Andy Murray  defeats Jo-Wilfried Tsonga 6-3 7-6 (6)
Murray claimed the Vienna title for the second time in his career following an entertaining, hard-fought win over Tsonga in straight sets on Sunday afternoon in Austria. Murray was seemingly dominating the early stages of the match, but a resurgent Tsonga pushed Murray to the brink in order to get the victory and salvage his third title in three weeks, after his title wins in Beijing and Shanghai.
When Murray led by a set and a break it looked as though he was going to coast towards the Vienna title, but Tsonga began to fire from the hip as he fired explosive forehand after forehand. Murray’s superiority from the baseline was clear to see and Tsonga changed his original game plan in order to compete with one of the season’s very best player. Tsonga decided to take matter into his own hands and try to force Murray to come up with superb passing shots. Altogether, Tsonga came to the net 38 times in comparison to just 8 as far as Murray is concerned. This illustrates that Murray was content to exchange from the baseline just as many would have expected, whereas Tsonga felt that his best way of winning was by shortening the points, asking questions to Murray’s passing shot game and executing perfect volleys.

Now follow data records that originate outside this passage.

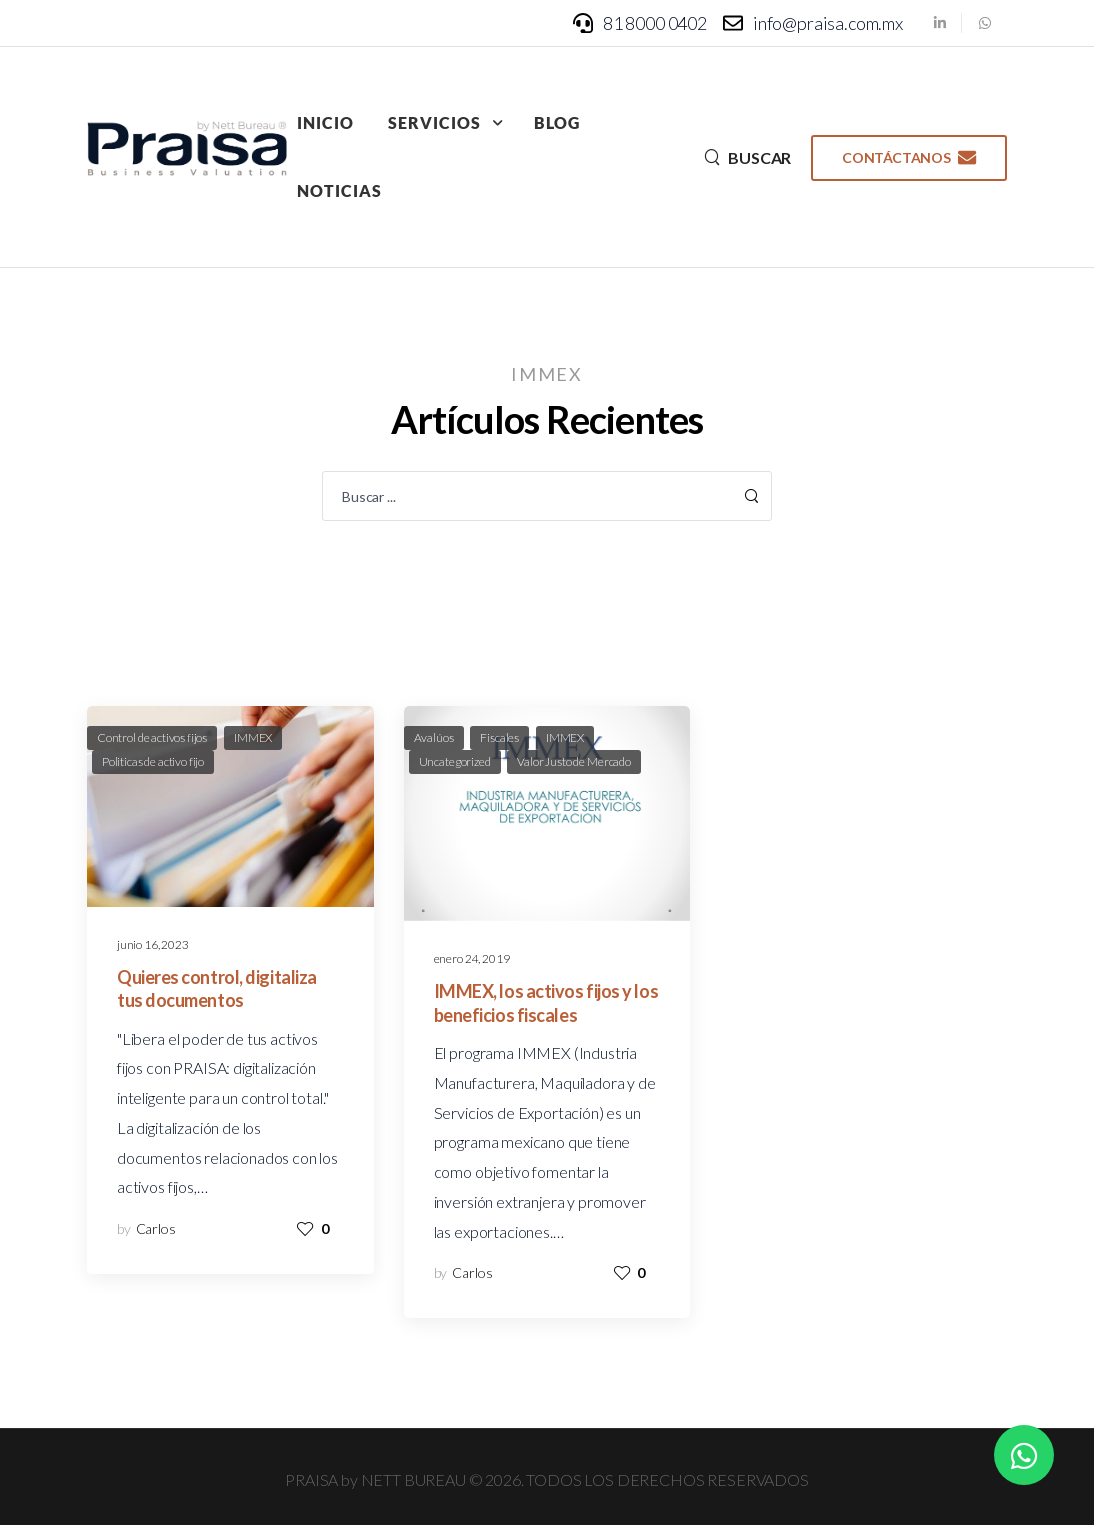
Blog (557, 122)
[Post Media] (230, 806)
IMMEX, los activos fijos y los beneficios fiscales (546, 1002)
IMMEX (253, 737)
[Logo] (187, 149)
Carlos (156, 1228)
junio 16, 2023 (153, 944)
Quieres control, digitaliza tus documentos (217, 988)
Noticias (339, 190)
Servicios (434, 122)
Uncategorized (455, 761)
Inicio (325, 122)
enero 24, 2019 (472, 958)
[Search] (747, 157)
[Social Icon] (939, 22)
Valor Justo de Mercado (573, 761)
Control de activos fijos (152, 737)
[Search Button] (751, 496)
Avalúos (434, 737)
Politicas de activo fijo (153, 761)
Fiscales (499, 737)
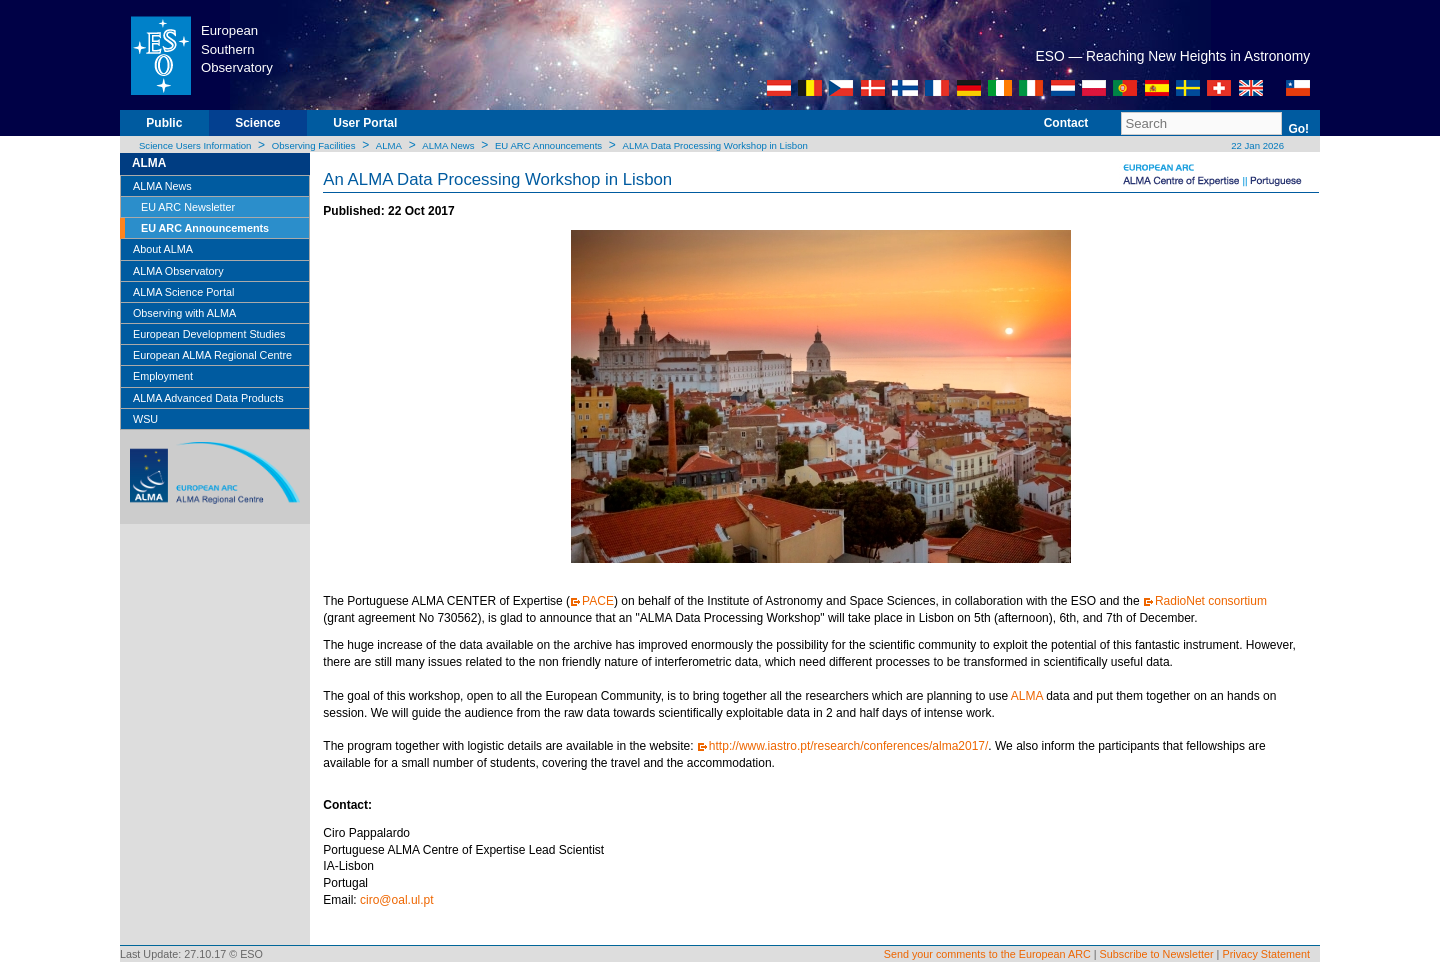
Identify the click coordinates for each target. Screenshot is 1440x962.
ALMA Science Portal (183, 292)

Tsonga actually covered himself in glory in that particular department, but Murray always had an answer when it really mattered. As the pair prepared for a second set tiebreak, we saw the athleticism and commitment from both players who gave their all in order to get the victory in Vienna. The Frenchman thought he had hit the jackpot, when at 6-6, he struck a delightful half-volley, but Murray had another answer and delivered in sublime style at the net. Murray had a second match point and converted it with an ace in the corner of the service box. Tsonga put up a tremendous effort, but Murray’s intelligence and experience in the big moments that have contributed to his 42 ATP title wins, came to fruition as he won his seventh title of 2016.
In the space of ten months, Murray has made three of the four Grand Slam finals, made four finals at Masters 1000 level, which included wins in Rome and Shanghai, and defended his Olympics gold from four years ago.
It truly is one of the most impressive winning runs in ATP History. Murray is playing the kind of tennis that is worthy of a World No.1 and that could be confirmed as early as next week when he competes in the Paris Masters event.
What has to happen for No. 1?
If Novak Djokovic fails to reach the final in Paris, where is looking for a fifth title, and his fourth in a row, and if Murray was to win there, he would take over the World No. 1 for the first time in his career. However, if Djokovic reaches the final, he hangs onto the top spot… for now.